◆ DATA PROVIDED:
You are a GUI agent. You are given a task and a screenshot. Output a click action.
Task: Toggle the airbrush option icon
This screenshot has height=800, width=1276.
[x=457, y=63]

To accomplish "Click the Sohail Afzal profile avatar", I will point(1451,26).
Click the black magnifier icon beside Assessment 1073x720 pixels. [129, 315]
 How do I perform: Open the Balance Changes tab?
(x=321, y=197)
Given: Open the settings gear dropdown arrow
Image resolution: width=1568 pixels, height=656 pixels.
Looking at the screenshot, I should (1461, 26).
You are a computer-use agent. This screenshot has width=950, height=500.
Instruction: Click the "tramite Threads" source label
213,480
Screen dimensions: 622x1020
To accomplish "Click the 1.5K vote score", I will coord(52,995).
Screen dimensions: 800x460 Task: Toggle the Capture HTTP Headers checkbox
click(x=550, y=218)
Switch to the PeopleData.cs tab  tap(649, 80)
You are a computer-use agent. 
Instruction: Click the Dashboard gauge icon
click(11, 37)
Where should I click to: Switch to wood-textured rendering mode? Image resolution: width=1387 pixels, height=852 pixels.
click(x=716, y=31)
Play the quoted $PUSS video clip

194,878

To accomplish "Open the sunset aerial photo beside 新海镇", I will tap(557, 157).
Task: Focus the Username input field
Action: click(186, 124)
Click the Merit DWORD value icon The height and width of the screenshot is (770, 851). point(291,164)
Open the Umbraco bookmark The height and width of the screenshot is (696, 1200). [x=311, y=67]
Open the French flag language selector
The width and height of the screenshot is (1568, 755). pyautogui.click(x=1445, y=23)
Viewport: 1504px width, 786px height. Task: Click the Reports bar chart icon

◆ EXERCISE: Go through the lines above and count those that include "point"; give the total and nothing more.

◆ SOLUTION FOR THIS PROBLEM: 2